- 05 de julio de 2021
Tres jóvenes comenzaron hoy a ser juzgados por el crimen de Micaela Romero, la integrante de la Policía Federal Argentina (PFA) asesinada por "motochorros" que la asaltaron el año pasado en Quilmes.
El debate
comenzó esta mañana en forma presencial ante el Tribunal de Responsabilidad
Penal Juvenil 2 quilmeño, con la declaración de testigos propuestos por las
partes acusadoras y la reproducción de las escuchas telefónicas realizadas
durante la instrucción de la causa.
Fuentes
judiciales informaron a Télam que uno de los testigos presenciales colocó a uno
de los dos acusados de 18 años –el restante tiene 17- en la escena del crimen.
Tras las
testimoniales y las escuchas, el debate pasó a un cuarto intermedio hasta
mañana cuando declarará el último testigo de las partes acusadoras y comenzarán
los propuestos por las defensas.
El debate
está previsto que continúe también el miércoles y jueves próximos, ante el
tribunal integrado por los jueces Alejandro Paccioretti, Gladys Krasuk y Analia
Consolo.
Los
imputados llegaron al juicio con prisión preventiva por pedido de la fiscal del
Fuero de Responsabilidad Penal Juvenil de Quilmes, María Julia Botasso, quien
los acusa del delito de "homicidio en ocasión de robo doblemente
agravado".
Por su
parte, María Constante, madre de Micaela, dijo ayer a Télam que le
"sorprendió la cercanía de la fecha del juicio" y que para ella y
para su familia esto significa "cerrar una etapa de angustia
infinita".
La mujer
asistió hoy al inicio del debate y adelantó que para la última audiencia
organizará una marcha frente a los tribunales.
Constante
dijo que espera "una condena ejemplar", aunque sabe que "la
prisión perpetua acá en Argentina no existe y menos para menores".
Micaela
Romero tenía de 23 años, era madre de una nena de 2 y tenía un año de
antigüedad en la fuerza, donde se desempeñaba en la División Protección
Residencia Presidencial de Olivos y Operaciones de la PFA, aunque estaba de
licencia médica cuando fue asesinada.
Actualmente,
la hija de Micaela vive con su padre en una casa que el hombre construyó junto
a la mujer asesinada en la parte de atrás del terreno donde se ubica también la
vivienda de Constante, en el barrio Kolinos, de Quilmes.
El crimen
de Micaela fue cometido en plena pandemia por la Covid-19, cerca de las 7 de la
mañana del domingo 16 de agosto del año pasado, en el que se celebraba el Día
del Niño.
La policía,
que estaba vestida de civil y no llevaba su arma, fue junto a un amigo a
comprar cigarrillos a un comercio ubicado en calle 395 y avenida Carlos
Pellegrini, de La Cañada, Quilmes, cuando ambos fueron abordados por varios
delincuentes que iban en moto.
De acuerdo
con lo determinado luego, los asaltantes le robaron las zapatillas y el celular
al amigo de Romero y cuando Micaela se negó a entregar su teléfono se dieron
cuenta de que era policía y le efectuaron un disparo en el pecho.
"Tirale
que es cobani.
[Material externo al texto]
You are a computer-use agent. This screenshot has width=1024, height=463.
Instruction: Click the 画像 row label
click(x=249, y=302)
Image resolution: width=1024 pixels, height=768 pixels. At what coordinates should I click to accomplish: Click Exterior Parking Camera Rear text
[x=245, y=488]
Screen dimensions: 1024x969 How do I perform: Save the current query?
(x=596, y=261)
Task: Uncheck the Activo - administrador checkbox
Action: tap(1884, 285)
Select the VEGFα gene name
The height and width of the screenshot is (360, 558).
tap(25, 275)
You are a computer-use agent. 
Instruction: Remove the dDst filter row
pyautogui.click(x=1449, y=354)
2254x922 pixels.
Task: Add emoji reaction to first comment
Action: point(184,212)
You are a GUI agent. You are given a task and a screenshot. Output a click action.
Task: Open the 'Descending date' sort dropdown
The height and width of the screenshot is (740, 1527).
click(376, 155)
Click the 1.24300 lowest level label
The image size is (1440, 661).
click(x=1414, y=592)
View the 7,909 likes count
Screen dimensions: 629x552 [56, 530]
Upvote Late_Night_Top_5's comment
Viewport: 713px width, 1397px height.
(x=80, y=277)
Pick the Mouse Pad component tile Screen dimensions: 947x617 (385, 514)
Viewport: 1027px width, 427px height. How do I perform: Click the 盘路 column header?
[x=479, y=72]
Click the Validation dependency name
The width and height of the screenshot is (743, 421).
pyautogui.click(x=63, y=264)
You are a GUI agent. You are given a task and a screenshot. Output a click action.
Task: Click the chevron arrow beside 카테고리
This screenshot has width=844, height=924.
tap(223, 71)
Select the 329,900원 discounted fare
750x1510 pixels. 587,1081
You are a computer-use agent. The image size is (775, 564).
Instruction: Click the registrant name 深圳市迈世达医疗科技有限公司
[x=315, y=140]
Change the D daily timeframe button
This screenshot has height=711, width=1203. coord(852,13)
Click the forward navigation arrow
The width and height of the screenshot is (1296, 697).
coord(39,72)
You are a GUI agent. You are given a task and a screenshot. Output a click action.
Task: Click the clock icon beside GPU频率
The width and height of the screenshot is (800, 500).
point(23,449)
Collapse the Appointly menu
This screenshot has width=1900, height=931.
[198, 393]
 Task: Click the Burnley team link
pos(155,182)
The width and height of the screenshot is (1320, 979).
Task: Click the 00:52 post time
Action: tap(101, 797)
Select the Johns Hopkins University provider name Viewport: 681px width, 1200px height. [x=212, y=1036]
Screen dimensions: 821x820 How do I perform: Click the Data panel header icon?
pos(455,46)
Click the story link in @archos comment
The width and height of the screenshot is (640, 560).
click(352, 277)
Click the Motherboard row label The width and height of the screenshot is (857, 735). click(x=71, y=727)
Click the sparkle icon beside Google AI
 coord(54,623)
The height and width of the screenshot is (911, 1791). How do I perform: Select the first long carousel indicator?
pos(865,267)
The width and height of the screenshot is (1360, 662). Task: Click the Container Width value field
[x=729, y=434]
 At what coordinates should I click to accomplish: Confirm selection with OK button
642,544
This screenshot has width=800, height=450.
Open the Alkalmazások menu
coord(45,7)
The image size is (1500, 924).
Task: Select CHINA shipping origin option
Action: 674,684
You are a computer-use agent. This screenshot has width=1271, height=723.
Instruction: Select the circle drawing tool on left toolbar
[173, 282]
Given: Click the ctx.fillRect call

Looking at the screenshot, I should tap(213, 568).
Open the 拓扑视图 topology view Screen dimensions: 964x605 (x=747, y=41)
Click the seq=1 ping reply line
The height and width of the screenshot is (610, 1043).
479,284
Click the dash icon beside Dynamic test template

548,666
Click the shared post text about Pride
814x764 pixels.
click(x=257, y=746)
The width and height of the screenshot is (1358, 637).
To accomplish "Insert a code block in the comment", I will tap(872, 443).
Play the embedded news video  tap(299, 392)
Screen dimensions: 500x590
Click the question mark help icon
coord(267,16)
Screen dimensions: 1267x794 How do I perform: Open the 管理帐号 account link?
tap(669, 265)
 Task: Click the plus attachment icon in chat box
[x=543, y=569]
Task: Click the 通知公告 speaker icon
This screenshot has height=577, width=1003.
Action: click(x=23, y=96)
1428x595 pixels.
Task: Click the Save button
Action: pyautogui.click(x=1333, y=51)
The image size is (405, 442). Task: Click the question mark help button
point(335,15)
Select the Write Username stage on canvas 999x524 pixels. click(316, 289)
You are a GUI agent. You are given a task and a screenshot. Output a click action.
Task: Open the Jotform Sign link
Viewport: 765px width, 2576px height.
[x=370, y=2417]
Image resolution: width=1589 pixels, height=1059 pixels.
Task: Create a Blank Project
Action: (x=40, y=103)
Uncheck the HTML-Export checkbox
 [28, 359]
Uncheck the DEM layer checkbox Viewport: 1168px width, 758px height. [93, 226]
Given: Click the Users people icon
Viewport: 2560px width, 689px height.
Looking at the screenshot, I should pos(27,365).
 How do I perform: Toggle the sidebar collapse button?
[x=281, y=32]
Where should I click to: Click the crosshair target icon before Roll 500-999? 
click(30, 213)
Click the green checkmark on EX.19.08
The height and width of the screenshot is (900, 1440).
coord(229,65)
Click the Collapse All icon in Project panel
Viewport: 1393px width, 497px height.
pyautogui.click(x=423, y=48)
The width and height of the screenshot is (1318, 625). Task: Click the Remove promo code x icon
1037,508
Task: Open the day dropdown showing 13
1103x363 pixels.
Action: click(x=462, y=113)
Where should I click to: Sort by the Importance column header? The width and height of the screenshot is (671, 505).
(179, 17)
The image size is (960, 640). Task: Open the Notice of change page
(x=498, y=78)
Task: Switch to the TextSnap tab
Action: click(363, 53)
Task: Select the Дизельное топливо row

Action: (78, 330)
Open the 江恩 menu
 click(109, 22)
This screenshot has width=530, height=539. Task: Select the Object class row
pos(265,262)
Tirale que es cobani", le dijo uno de los delincuentes a
otro al momento de robo y al reconocer a Romero.
Los
investigadores dijeron que la oficial recibió un disparo a la altura del tórax,
mientras que los delincuentes alcanzaron a sacarle el celular para luego
escapar.
Tras el
ataque, Romero fue trasladada en grave estado por un grupo de vecinos al
Hospital El Cruce, de Florencio Varela, donde ingresó inconsciente y falleció a
los pocos minutos producto de la herida sufrida.
A un mes y
medio del hecho, la vicepresidenta de la Nación, Cristina Fernández de
Kirchner, se reunió en su despacho del Senado con Constante y la intendenta de
Quilmes, Mayra Mendoza, para acompañar el pedido de justicia de la familia.
Pocos días después, la ministra de Seguridad, Sabina Frederic, recibió a los padres de Romero y les expresó su "pesar y compromiso" por contribuir al esclarecimiento del caso.